[[ Data for analysis open ]]
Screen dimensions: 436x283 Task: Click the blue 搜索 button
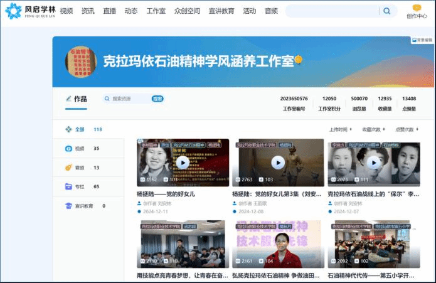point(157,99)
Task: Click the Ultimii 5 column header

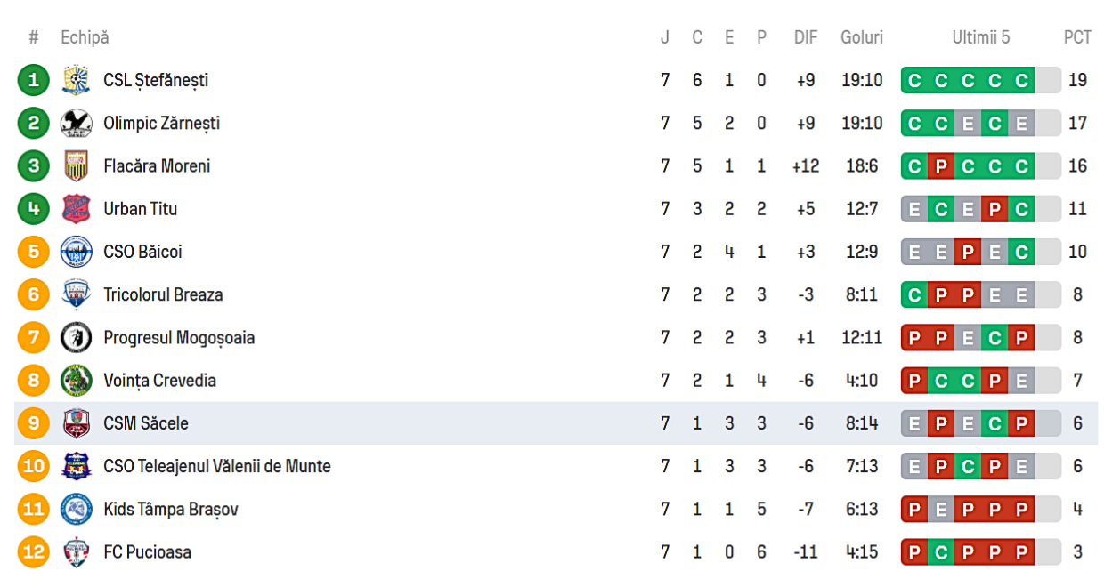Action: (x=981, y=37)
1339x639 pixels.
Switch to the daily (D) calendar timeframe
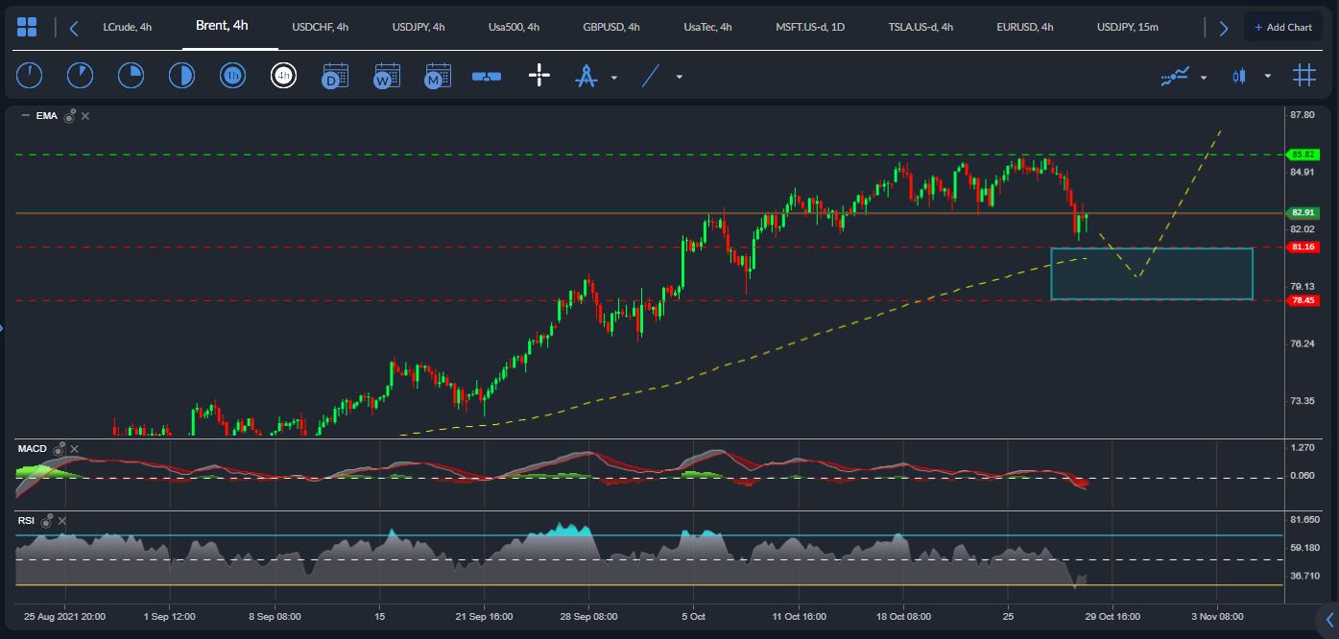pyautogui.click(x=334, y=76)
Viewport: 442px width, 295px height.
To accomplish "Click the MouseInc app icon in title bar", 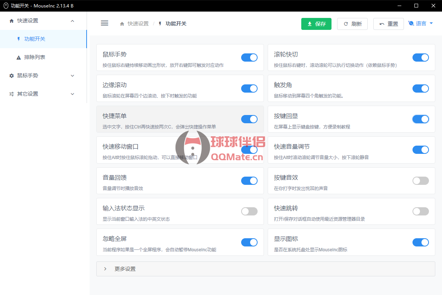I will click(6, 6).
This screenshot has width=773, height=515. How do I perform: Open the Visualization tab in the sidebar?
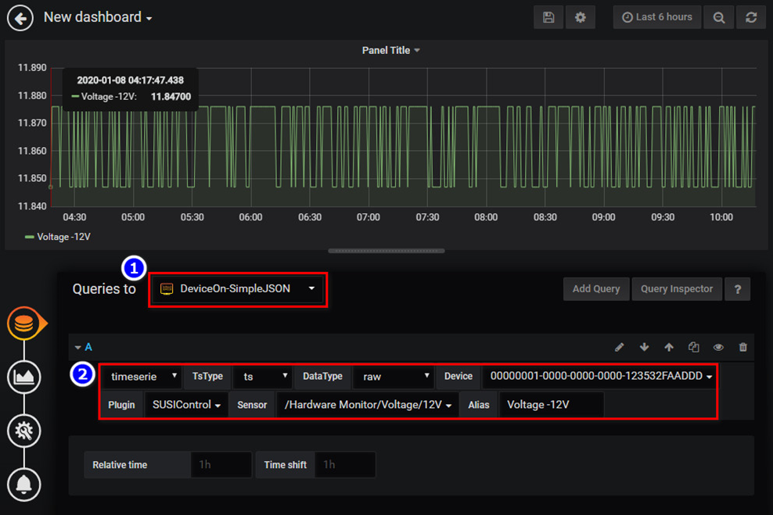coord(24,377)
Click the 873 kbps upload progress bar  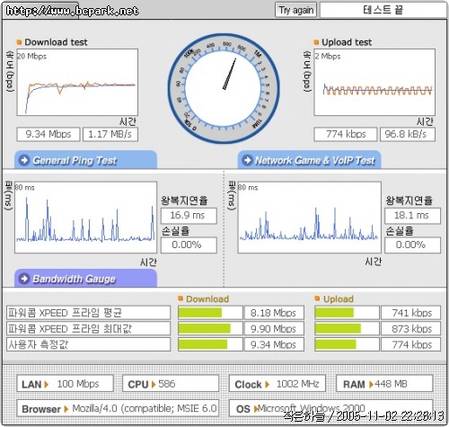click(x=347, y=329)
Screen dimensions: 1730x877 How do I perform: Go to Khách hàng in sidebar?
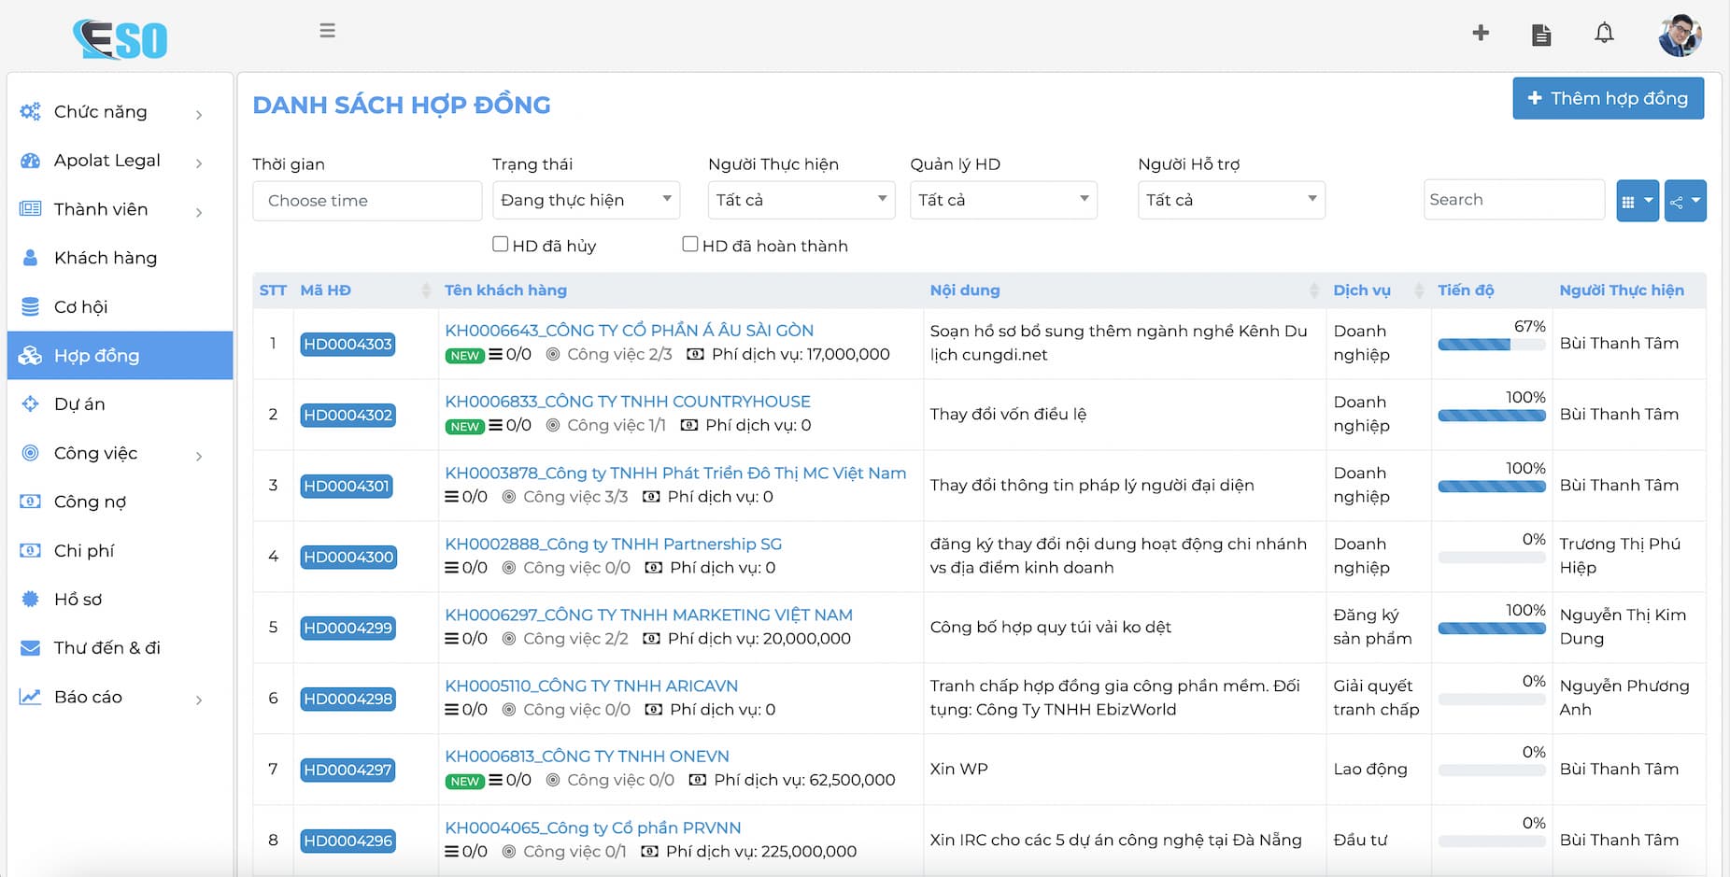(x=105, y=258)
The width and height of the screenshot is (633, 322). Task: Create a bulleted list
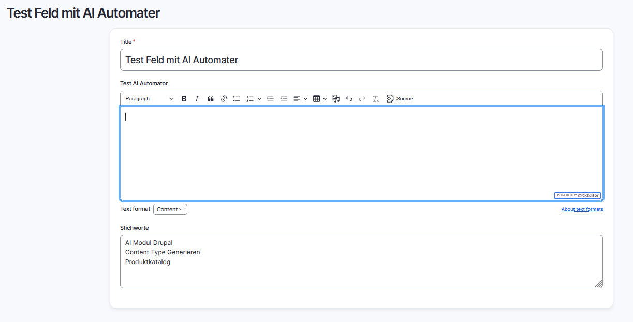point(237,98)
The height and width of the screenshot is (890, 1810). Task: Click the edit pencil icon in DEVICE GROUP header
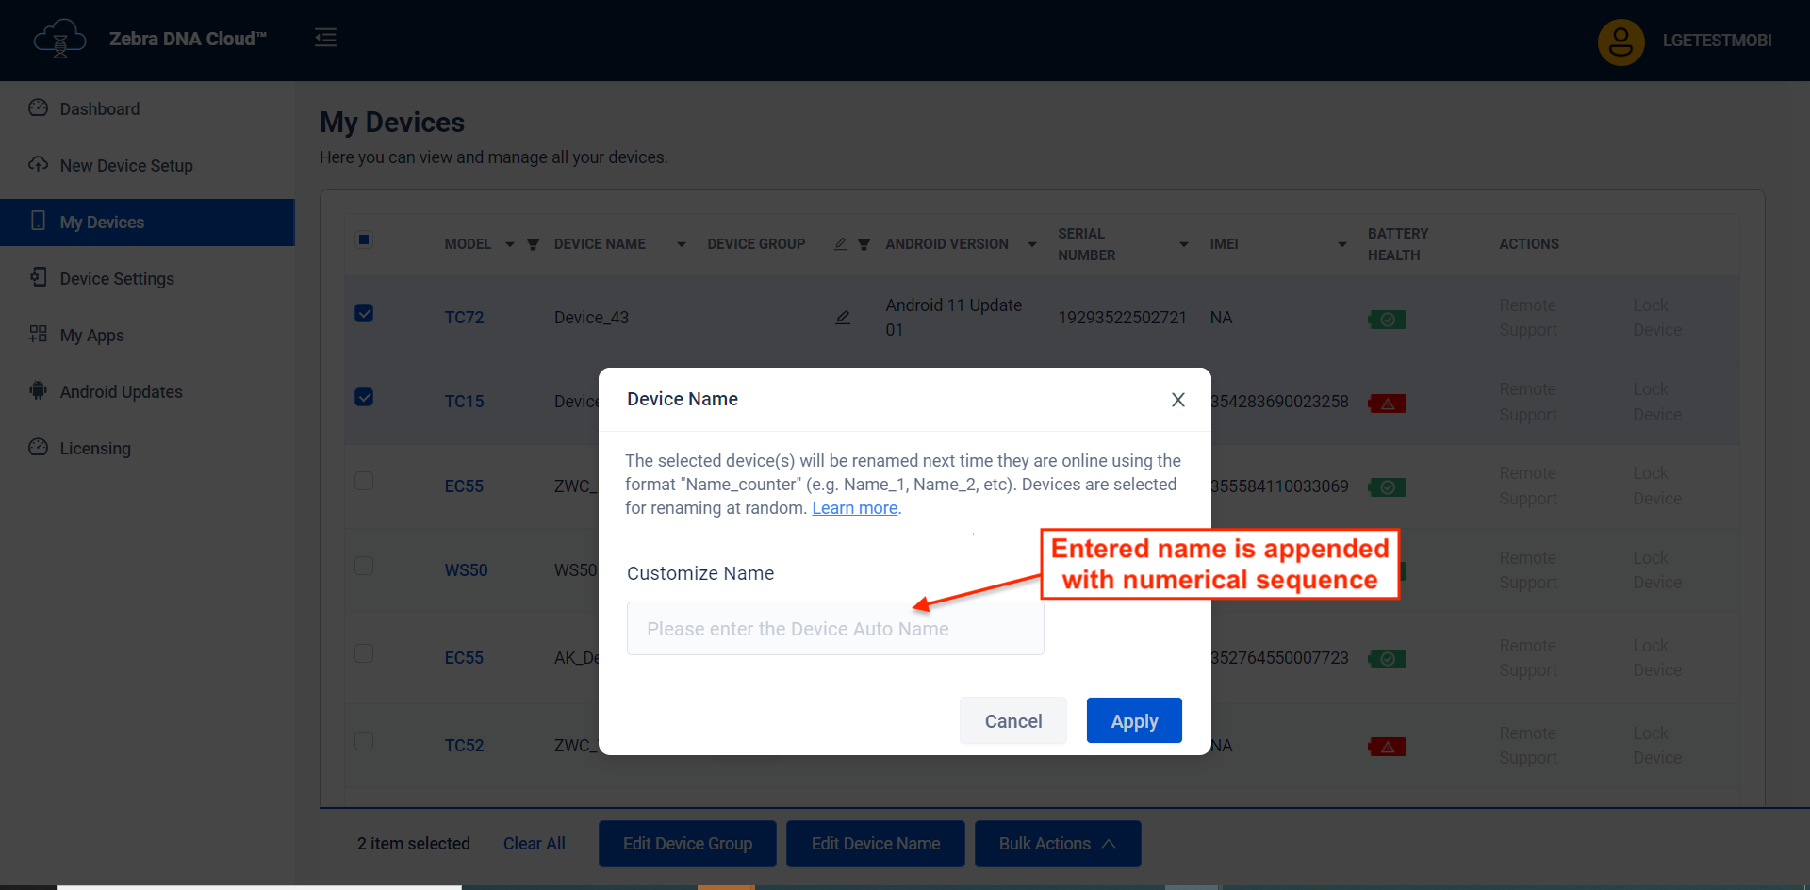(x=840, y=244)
[[ Data for analysis closed ]]
▶ What needs to be done
Leave out the pictures, and write out exactly the lines from the line containing "Screen dimensions: 1730x877" through the end of the records above.

▶ Task solution
Screen dimensions: 1730x877 How do I perform: Go to Khách hàng in sidebar?
(x=105, y=258)
The width and height of the screenshot is (633, 322). Task: Create a bulleted list
point(237,98)
The height and width of the screenshot is (890, 1810). Task: Click the edit pencil icon in DEVICE GROUP header
(x=840, y=244)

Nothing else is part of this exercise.